## Given passage

=-=-=-=-=

The film, named for the Jaffa neighbourhood just south of Tel Aviv where it
takes place, follows several characters fiercely divided by clan, religion
and ethnicity as they are fatefully thrown together in Ajami's criminal
underworld.
"It shows you how deep the difference is, how segregated this reality is.
And when you live in this reality, it's not surprising that every once in a
while you see an outburst of horrifying violence," Shani said. There is the
main character Omar, an Israeli Arab teenager who peddles drugs to try to
pay off a blood feud with a Bedouin family. And Malek, a 16-year-old
Palestinian from the West Bank who sneaks into Israel illegally to earn
money to pay for life-saving surgery for his mother, who is in an Israeli
hospital.
Chance sets them on a collision course with Dando, an Israeli undercover cop
in search of his vanished brother, with the tragic course of events narrated
by Nasri, Omar's little brother. Here the Middle East conflict springs, not
from an age-old dispute over territory, but an infectious tribalism bred by
seething distrust and the need to defend boundaries - ethnic, religious and
familial - at all costs.

=-=-=-=-=

## Record excerpts
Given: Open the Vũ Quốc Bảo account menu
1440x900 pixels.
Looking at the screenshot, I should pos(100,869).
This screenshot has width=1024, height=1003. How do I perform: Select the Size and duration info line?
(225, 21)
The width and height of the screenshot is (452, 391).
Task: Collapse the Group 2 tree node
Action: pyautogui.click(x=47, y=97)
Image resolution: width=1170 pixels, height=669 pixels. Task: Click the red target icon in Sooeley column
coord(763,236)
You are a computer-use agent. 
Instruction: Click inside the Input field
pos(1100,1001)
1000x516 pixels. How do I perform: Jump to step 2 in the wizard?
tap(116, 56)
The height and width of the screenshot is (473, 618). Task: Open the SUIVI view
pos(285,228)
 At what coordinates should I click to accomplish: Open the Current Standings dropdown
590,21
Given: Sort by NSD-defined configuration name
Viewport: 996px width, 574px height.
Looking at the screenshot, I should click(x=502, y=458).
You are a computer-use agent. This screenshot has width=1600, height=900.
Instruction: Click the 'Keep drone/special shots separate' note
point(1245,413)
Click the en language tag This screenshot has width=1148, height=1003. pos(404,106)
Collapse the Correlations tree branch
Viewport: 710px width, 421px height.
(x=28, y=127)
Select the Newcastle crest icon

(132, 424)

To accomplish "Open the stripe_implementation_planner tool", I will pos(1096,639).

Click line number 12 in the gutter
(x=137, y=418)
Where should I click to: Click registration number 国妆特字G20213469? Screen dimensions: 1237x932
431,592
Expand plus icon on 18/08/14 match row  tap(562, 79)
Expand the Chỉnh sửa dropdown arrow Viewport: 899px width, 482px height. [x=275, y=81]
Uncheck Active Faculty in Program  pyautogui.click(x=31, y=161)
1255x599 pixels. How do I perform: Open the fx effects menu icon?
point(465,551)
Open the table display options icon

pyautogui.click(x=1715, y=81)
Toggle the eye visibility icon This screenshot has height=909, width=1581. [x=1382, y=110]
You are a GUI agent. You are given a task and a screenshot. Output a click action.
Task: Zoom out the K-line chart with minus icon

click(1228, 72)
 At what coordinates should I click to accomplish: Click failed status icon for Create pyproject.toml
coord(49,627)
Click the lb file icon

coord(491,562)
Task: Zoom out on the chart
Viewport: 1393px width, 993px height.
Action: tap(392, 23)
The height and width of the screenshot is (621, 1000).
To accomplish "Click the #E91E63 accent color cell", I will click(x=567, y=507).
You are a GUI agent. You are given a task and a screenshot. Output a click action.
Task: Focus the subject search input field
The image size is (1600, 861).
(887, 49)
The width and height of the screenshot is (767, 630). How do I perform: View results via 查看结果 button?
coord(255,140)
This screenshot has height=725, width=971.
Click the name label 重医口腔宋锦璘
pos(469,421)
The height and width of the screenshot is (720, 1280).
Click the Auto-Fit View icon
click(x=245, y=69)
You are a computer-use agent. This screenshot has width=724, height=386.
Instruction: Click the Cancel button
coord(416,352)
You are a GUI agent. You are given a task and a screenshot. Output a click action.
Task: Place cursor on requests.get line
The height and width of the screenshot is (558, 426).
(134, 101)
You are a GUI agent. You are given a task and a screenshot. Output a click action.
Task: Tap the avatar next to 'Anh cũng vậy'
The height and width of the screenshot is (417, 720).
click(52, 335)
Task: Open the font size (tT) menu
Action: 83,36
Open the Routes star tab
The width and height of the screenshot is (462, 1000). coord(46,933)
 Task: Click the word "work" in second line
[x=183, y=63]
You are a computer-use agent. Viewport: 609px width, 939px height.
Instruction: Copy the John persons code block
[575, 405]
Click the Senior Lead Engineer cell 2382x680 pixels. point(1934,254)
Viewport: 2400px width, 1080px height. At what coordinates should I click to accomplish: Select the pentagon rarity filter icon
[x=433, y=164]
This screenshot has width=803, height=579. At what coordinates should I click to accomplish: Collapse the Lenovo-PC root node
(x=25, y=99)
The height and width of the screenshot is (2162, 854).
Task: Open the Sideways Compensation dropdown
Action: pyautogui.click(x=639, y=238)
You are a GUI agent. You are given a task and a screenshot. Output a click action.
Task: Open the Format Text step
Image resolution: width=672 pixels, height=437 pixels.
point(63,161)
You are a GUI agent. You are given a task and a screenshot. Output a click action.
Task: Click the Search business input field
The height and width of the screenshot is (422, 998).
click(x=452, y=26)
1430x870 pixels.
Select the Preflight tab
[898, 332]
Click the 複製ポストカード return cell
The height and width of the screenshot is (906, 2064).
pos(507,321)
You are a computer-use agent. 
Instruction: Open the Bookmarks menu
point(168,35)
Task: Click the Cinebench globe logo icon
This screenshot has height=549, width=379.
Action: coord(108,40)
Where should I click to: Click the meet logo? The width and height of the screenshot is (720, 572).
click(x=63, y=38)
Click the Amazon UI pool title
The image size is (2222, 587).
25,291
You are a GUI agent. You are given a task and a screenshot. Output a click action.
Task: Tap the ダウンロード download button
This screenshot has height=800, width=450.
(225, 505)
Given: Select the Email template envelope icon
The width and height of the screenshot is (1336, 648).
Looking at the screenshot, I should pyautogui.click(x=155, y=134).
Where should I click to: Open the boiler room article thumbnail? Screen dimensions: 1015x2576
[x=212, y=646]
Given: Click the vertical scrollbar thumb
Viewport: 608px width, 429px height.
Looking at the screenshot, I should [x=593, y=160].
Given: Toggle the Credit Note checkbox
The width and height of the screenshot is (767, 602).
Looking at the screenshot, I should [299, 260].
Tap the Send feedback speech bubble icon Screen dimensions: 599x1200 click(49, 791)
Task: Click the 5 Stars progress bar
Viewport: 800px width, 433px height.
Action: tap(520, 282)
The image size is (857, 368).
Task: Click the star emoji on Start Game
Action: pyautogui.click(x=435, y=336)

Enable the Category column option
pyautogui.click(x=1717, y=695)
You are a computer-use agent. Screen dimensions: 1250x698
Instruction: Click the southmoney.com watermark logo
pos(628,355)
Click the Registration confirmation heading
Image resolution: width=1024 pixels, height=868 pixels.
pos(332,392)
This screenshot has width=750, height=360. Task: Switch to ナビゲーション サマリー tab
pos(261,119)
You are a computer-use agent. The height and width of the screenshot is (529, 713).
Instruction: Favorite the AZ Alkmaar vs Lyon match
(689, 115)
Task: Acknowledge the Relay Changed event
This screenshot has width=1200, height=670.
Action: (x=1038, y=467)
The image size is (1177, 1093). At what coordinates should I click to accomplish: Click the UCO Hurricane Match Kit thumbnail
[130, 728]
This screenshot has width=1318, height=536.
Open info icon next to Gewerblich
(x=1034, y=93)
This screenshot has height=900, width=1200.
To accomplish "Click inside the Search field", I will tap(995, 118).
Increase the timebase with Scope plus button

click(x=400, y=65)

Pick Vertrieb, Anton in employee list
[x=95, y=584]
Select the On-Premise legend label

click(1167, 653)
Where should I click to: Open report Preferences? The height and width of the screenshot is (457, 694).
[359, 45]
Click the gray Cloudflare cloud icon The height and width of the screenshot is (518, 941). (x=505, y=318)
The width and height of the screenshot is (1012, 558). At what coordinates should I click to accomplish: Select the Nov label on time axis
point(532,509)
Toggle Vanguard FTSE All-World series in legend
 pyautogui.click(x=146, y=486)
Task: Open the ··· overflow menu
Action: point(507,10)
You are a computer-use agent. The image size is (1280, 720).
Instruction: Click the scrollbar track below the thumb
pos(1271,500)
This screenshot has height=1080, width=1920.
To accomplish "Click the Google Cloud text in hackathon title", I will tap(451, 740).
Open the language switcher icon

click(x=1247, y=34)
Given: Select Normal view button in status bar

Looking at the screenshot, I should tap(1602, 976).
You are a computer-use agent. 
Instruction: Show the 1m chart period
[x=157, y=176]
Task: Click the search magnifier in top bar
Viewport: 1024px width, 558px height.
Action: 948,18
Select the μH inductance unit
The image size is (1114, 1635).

=-=-=-=-=

## Check your understanding
(A) In the passage about the film, who narrates the tragic course of events?
(B) Write out the stretch of the passage about the film from "The film, named" through "underworld.".

## Answers to the problems
(A) Nasri, Omar's little brother.

(B)
The film, named for the Jaffa neighbourhood just south of Tel Aviv where it
takes place, follows several characters fiercely divided by clan, religion
and ethnicity as they are fatefully thrown together in Ajami's criminal
underworld.